Bagaimana tidak, proses damai Aceh adalah sesuatu yang menarik dan unik yang pernah terjadi di Indonesia bahkan dunia, dimana saat konflik yang diburu adalah anggota GAM, sementara pasca damai yang “diburu” justru dikawal oleh “pemburu”. Hal ini sangat menarik untuk dijadikan sebagai model sekaligus inspirasi bagi dunia, terutama negara-negara yang tengah dilanda konflik. Ucapnya penuh semangat. Imam Prasodjo mencontohkan negara Fakistan, Burma Palestina dan lain-lain yang masih dilanda konflik. Ia juga berharap film yang akan diproduksinya nanti dapat menjadi inspirasi dan pelajaran bagi perdamaian dunia.
Terlebih, lanjutnya pada bulan September mendatang akan ada pertemuan di Itali yang akan dihadiri oleh ratusan tokoh perdamaian dunia. semua itu berawal dari sebuah diskusi beberapa bulan yang lalu di Amerika, mereka merapatkan tentang apa contoh yang bisa dipelajari oleh dunia tentang rasa cinta dan saling memaafkan. Dunia pernah belajar tentang perdamaian dari India dan Afrika dengan tokoh Mahatma Ghandi dan Nelson Mandella. Mungkin dunia masih harus banyak belajar dari Aceh, tegas Imam.

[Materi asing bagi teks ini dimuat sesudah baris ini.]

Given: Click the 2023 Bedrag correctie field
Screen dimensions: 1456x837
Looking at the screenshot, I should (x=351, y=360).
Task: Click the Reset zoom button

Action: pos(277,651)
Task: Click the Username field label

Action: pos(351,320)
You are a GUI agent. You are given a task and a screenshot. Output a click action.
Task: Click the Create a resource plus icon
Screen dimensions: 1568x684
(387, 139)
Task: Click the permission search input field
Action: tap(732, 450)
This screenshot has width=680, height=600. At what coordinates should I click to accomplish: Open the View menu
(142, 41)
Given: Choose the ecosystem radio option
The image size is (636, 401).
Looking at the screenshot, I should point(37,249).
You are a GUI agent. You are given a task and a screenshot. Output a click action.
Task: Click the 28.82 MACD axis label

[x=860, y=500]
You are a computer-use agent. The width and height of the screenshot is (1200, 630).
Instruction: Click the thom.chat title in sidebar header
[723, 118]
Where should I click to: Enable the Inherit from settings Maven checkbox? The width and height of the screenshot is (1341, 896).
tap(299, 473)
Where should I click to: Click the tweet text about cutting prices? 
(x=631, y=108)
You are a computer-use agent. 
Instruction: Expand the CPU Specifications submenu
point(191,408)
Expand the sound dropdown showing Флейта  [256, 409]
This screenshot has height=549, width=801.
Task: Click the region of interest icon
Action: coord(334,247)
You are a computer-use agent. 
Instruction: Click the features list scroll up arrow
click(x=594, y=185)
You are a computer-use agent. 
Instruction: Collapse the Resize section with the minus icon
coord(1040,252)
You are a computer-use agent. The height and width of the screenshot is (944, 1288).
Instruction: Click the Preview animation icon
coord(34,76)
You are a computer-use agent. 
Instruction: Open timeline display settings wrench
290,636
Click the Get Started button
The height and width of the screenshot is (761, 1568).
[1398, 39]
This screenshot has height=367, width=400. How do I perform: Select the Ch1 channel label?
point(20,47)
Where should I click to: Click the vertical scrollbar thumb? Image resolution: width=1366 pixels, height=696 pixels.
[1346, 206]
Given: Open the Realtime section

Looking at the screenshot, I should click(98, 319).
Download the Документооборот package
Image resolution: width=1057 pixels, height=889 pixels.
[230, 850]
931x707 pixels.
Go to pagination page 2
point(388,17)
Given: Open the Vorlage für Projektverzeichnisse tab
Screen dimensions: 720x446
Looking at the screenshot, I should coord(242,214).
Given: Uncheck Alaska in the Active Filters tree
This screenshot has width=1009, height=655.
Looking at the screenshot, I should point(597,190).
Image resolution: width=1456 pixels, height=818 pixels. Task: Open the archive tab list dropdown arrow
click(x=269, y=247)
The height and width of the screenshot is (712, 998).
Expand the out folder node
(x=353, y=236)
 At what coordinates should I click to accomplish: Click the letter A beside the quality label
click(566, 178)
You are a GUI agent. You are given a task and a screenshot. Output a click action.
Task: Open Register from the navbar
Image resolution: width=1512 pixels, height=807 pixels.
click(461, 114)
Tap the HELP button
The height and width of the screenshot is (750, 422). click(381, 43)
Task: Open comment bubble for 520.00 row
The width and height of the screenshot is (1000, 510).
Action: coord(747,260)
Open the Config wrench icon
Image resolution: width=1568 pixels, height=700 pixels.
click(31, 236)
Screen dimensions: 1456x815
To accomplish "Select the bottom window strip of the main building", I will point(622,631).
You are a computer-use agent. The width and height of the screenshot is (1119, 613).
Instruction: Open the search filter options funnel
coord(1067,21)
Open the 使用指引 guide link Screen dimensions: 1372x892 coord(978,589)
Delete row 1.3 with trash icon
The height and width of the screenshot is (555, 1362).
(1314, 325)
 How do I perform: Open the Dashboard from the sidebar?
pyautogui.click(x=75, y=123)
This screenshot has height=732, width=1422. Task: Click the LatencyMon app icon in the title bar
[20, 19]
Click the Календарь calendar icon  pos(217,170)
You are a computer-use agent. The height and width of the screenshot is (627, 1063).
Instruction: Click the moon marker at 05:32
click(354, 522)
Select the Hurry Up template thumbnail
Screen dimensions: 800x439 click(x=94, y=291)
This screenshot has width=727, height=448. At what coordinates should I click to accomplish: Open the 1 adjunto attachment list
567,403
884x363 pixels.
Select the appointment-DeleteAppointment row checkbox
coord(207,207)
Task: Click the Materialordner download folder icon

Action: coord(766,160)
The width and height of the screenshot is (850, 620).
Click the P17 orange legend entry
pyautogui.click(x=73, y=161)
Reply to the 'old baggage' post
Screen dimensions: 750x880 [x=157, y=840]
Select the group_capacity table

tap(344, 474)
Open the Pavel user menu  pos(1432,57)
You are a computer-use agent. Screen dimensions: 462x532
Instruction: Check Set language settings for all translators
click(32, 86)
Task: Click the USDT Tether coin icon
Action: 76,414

Semua ini sesuatu yang menarik dan patut diabadadikan, dan harus ada yang mengabadikan. Karena kita terkadang sering lupa tentang sesuatu yang sebenarnya sangat bermanfaat bagi orang lain, jelasnya puitis.
Terkait kekayaan budaya dan sejarah Aceh sosiolog yang memberi endesor pada buku “Demokrasi Aceh Mengubur Ideologi” terbitan The Gayo Institute (TGI) ini juga menantang para peneliti dan sejarawan Aceh untuk “menjemput” sejumlah buku-buku tentang Aceh yang masih terdapat di beberapa negara Eropa seperti Swiss, Portugis dan Turki. Hal itu saya ketahui ketika dalam sebuah seminar di Hotel Swiss Bell (Hermes Place), kebetulan duduk dengan tokoh dari negara tersebut, bahwa di negara mereka banyak buku-buku tentang Aceh. Pertanyaannya siapa yang mau menelusuri dan membawa warisan buku-buku tersebut ke Aceh. Tantang profesor sosiolog yang sudah beruban itu.[]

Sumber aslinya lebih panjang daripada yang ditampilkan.